***** SOURCE RECORDS

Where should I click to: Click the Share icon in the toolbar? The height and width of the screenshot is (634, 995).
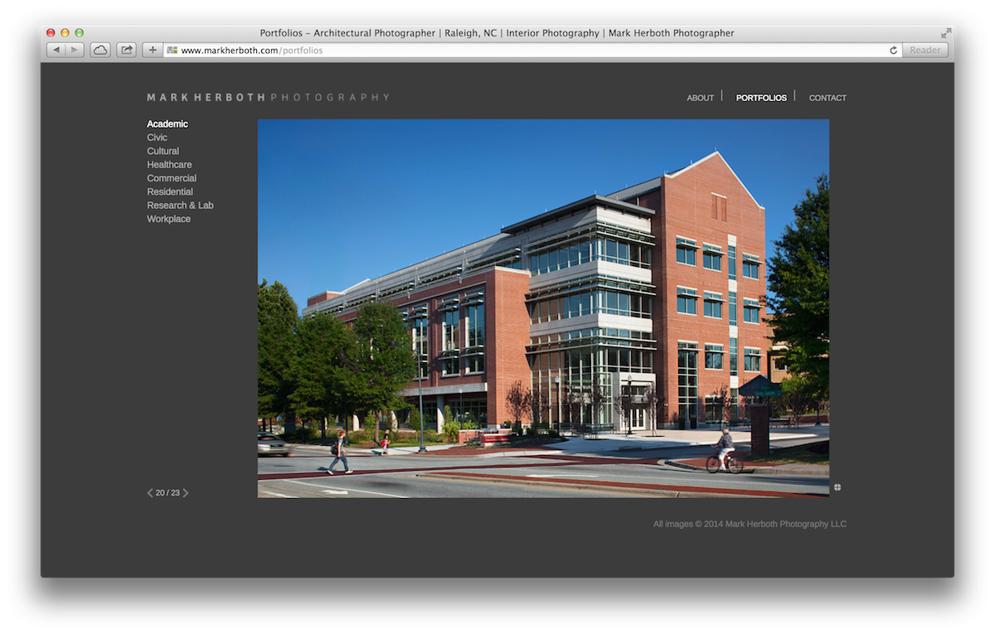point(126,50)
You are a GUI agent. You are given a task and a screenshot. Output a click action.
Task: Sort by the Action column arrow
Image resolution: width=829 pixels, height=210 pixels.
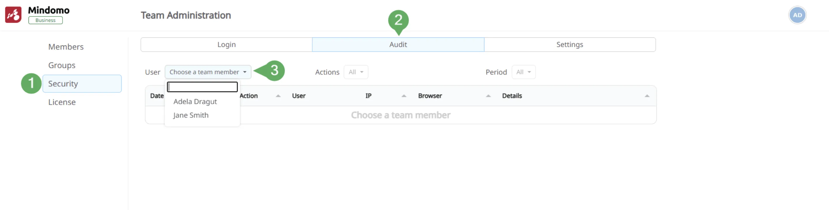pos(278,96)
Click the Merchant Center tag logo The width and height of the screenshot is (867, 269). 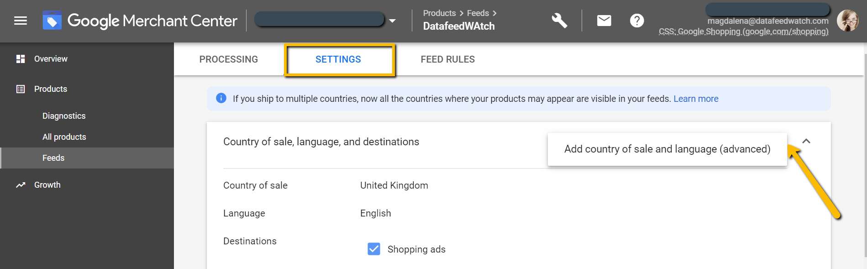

**********

GIVEN REQUEST
Rewrite the listing above as a JSON list of strings, one string per line, with blank lines and the pictures left out.

THE RESULT
[
  "Where should I click to: Click the Share icon in the toolbar? The height and width of the screenshot is (634, 995).",
  "point(126,50)",
  "You are a GUI agent. You are given a task and a screenshot. Output a click action.",
  "Task: Sort by the Action column arrow",
  "Image resolution: width=829 pixels, height=210 pixels.",
  "pos(278,96)",
  "Click the Merchant Center tag logo The width and height of the screenshot is (867, 269). "
]